Paul describes as "a good man and a Catholic in religion" (Historia Langobardorum IV.10). This meant that he was neither a pagan nor an Arian. In the schism of the Three Chapters then affecting northern Italy, he probably adhered to the Three Chapters, as did Secundus of Non and Bishop Agnellus of Trent.

The duchy of Trent was strategically important, since it lay on the main road to Austrasia and Bavaria. According to Paul the Deacon, Gaidoald was assigned to Trent by King Agilulf, who was Euin's brother-in-law, their wives being sisters. The women were Agilofings and their brother, Gundoald, was rewarded with the duchy of Asti when he fled Bavaria in 589. These known connections strengthen the supposition that Gaidoald was an Agilolfing related by marriage to the king.

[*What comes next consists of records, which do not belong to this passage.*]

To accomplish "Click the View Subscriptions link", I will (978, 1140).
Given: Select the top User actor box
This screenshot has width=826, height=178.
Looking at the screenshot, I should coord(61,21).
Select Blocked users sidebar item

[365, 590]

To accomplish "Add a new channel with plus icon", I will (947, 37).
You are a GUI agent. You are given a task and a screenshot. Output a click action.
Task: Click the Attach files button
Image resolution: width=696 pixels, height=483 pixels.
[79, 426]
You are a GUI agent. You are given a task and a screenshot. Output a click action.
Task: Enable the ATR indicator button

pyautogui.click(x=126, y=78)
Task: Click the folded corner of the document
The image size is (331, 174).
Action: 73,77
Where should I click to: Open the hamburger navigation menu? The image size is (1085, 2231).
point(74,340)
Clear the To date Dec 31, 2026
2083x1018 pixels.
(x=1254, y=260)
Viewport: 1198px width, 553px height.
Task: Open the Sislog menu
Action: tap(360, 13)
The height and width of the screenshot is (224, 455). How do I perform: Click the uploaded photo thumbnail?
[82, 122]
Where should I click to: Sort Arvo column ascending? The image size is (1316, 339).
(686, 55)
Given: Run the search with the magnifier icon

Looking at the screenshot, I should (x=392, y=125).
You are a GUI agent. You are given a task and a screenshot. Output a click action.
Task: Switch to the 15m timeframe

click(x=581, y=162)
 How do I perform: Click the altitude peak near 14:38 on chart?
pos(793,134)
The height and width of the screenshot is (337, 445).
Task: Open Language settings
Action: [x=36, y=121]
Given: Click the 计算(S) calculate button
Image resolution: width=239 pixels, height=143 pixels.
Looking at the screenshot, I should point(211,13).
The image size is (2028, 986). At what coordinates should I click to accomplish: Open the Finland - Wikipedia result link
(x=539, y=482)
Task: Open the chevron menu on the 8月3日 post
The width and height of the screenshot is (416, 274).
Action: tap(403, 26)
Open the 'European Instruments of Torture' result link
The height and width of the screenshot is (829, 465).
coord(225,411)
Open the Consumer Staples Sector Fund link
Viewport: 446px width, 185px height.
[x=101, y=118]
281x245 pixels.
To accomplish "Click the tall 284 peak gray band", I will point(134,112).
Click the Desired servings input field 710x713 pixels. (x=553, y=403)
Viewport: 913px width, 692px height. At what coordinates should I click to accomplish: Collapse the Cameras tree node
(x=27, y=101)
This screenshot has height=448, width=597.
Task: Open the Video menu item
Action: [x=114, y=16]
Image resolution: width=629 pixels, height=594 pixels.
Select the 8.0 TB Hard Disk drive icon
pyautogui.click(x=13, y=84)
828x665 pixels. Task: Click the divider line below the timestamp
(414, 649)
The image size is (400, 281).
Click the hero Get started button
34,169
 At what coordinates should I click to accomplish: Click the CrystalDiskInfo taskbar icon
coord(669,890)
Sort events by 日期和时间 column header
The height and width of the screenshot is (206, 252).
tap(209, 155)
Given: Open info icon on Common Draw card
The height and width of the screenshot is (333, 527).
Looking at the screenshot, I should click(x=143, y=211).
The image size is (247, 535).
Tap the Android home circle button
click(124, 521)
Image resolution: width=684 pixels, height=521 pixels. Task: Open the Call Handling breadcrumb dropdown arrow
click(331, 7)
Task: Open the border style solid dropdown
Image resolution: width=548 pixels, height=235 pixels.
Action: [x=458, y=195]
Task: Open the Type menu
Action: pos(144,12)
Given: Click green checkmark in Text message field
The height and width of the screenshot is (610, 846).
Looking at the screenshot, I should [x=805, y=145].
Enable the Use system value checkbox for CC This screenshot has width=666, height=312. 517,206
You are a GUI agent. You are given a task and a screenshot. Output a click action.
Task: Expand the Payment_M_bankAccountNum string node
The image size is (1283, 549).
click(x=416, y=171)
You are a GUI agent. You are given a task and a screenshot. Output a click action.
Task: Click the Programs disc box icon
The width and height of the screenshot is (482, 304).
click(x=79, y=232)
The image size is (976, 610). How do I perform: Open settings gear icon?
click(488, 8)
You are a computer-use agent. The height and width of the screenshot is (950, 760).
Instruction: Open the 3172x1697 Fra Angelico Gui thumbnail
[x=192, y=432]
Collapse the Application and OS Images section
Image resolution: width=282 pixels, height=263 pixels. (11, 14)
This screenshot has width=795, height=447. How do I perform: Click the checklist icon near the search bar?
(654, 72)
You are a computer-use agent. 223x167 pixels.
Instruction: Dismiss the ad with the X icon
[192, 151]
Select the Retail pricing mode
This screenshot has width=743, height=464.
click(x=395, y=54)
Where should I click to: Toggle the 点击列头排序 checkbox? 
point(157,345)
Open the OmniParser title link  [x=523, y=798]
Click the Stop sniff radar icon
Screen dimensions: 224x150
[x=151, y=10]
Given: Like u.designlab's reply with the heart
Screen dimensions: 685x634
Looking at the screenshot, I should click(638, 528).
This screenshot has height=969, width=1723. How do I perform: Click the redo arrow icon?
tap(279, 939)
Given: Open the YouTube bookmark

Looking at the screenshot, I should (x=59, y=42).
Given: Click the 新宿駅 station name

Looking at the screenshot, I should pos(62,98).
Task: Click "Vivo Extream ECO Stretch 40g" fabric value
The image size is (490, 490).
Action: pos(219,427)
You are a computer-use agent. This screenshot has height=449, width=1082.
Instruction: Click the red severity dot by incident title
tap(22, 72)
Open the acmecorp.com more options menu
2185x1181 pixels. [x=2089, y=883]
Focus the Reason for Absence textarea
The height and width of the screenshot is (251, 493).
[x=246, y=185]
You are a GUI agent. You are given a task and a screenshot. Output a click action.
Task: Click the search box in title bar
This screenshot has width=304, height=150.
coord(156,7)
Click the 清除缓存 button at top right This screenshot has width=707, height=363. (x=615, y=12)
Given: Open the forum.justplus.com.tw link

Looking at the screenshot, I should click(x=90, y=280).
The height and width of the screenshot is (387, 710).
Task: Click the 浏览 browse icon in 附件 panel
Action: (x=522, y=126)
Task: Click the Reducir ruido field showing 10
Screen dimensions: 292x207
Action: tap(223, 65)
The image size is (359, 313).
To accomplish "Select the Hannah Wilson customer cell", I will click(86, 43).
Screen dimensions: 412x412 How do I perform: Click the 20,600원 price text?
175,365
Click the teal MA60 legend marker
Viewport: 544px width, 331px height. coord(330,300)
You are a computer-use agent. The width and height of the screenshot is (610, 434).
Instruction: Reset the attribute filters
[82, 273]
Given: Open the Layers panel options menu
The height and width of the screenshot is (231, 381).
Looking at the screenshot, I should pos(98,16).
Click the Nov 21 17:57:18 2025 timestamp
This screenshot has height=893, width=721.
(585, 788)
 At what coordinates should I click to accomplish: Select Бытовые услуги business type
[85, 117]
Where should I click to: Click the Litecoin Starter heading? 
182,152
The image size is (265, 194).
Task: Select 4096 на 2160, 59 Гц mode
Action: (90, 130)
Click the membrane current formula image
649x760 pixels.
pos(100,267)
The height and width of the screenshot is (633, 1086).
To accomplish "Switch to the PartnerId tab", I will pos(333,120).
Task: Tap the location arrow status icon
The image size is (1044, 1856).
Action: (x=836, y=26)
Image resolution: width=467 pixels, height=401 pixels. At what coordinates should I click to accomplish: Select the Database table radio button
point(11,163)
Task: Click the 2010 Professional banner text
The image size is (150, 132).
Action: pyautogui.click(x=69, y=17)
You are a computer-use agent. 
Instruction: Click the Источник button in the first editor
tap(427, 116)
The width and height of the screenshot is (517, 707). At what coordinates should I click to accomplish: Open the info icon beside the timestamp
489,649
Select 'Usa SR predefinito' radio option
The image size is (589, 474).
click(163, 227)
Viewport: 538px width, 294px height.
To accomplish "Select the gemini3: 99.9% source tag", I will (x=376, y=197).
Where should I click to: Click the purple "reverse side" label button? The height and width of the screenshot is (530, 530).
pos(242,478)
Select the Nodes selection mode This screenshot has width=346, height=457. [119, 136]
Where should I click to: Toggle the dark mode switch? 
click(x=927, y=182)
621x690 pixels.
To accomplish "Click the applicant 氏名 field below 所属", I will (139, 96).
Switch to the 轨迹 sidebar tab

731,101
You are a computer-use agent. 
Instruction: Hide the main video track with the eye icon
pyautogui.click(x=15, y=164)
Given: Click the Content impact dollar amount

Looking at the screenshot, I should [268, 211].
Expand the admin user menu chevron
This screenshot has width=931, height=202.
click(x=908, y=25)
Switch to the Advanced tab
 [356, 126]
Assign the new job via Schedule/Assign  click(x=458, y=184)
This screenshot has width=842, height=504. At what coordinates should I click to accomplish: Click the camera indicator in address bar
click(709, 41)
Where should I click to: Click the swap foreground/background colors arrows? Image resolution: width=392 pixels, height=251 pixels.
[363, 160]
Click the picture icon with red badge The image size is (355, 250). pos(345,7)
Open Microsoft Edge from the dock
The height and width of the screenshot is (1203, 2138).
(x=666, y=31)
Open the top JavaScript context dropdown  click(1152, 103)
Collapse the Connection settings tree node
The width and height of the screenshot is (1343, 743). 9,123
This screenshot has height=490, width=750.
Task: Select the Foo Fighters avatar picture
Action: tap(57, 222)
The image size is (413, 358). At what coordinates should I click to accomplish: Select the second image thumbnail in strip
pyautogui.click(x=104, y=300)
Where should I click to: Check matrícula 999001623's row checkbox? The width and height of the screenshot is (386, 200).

Despite his obvious closeness to the royal family, Gaidoald later joined a rebellion, the precise dating of which is uncertain, but certainly after 600. For reasons unknown, Gaidoald and Duke Gisulf II of Friuli broke with Agilulf—"refused contact" in Paul's words. They were probably acting in concert with the Byzantine exarch Kallinikos, who launched an attack on Agilulf in 601. The king's daughter and son-in-law, Godescalc, duke of Parma, were captured and Kallinikos achieved several military victories over Agilulf's forces. Not long after, Gaidoald and Gisulf made peace with the king. In celebration of the peace, Agilulf had his son Adaloald baptised at Monza on 7 April 603 with Secundus acting as godfather.

While nothing is known of Gaidoald after his reconciliation with Agilulf, it is probable that he lived beyond 612, since in that year Secundus died and his Historiola came to an end. In that event, the date of his death would likely not have been known to Paul. No dukes of Trent are known after Gaidoald until Alahis in the 680s.